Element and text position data
• • • • • • •

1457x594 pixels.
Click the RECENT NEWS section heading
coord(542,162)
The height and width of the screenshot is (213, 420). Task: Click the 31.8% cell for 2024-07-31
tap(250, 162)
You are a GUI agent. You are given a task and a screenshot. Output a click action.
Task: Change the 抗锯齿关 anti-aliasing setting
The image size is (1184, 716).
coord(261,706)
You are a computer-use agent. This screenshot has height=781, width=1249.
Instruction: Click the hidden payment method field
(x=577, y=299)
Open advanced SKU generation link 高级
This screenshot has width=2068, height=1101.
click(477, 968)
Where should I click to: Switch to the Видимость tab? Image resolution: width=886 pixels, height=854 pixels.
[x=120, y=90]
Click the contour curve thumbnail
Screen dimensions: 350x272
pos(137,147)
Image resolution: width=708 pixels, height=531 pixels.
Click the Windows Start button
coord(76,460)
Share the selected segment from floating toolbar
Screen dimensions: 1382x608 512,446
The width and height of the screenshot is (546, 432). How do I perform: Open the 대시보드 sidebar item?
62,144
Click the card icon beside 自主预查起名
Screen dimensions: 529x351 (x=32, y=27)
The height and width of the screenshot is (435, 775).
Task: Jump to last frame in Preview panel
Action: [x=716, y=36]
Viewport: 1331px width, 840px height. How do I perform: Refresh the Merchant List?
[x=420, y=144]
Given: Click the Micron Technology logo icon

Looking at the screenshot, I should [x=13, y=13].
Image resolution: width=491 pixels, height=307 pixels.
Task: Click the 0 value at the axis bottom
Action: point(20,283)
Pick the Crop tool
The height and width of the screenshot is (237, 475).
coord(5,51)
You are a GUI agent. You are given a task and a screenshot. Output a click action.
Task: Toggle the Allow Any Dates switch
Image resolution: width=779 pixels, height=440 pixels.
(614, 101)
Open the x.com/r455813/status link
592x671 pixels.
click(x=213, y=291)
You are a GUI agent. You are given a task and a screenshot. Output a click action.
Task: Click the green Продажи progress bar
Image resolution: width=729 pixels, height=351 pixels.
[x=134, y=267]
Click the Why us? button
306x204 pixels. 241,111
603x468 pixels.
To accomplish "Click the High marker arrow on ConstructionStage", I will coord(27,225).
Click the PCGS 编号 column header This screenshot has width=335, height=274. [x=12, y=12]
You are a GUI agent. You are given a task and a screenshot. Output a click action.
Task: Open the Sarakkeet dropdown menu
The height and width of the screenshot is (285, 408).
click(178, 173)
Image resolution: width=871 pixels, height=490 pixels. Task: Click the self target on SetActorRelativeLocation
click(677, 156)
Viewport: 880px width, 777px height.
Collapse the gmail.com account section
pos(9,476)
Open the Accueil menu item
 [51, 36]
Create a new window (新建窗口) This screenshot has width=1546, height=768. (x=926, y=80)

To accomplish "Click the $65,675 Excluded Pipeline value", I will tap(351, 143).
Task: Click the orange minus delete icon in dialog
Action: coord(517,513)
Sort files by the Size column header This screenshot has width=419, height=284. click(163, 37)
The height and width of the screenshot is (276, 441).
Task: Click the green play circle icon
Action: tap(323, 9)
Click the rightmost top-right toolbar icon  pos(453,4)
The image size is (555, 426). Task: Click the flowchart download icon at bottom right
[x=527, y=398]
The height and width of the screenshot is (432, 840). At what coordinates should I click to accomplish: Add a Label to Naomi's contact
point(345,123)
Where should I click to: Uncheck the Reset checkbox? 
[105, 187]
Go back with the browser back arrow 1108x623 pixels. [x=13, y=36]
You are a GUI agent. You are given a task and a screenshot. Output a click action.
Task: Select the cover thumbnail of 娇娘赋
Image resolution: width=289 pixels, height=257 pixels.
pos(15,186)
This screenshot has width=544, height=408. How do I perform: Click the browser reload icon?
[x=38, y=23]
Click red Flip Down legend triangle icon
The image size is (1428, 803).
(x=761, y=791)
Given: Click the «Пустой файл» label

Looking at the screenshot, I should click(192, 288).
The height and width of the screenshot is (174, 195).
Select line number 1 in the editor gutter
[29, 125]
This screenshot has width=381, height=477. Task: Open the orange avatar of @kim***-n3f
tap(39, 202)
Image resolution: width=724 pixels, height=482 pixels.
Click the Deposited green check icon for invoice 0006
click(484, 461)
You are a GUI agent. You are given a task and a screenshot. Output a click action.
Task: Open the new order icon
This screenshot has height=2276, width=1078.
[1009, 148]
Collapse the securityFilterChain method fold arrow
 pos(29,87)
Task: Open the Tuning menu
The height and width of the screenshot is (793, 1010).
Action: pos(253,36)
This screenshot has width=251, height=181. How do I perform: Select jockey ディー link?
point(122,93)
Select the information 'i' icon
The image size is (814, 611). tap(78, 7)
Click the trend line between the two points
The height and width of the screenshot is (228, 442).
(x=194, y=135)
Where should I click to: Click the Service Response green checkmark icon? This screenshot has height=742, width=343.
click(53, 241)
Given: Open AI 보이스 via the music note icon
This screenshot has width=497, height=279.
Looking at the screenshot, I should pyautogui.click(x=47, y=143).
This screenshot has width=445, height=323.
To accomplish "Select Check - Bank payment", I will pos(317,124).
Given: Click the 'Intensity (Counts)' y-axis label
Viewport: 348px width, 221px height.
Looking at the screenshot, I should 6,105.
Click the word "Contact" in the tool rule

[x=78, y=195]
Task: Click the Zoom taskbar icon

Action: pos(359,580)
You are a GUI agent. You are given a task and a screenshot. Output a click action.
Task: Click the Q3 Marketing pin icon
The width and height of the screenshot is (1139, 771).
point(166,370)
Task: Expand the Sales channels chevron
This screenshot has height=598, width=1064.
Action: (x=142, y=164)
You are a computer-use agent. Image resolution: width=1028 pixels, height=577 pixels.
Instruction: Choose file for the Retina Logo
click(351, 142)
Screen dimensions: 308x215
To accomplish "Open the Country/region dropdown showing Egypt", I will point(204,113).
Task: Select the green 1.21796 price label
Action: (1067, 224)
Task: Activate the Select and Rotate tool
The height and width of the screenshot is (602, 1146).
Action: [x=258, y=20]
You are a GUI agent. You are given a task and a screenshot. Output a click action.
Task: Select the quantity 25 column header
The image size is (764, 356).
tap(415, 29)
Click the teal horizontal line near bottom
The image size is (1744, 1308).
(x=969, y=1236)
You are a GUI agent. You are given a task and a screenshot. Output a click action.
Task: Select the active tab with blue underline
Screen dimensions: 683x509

• • • • • • •

Output as a numbered list the lines of the listing above, running from the beginning of the listing through the line containing "coord(261,706)", with blank lines omitted.

1. 1457x594 pixels.
2. Click the RECENT NEWS section heading
3. coord(542,162)
4. The height and width of the screenshot is (213, 420). Task: Click the 31.8% cell for 2024-07-31
5. tap(250, 162)
6. You are a GUI agent. You are given a task and a screenshot. Output a click action.
7. Task: Change the 抗锯齿关 anti-aliasing setting
8. The image size is (1184, 716).
9. coord(261,706)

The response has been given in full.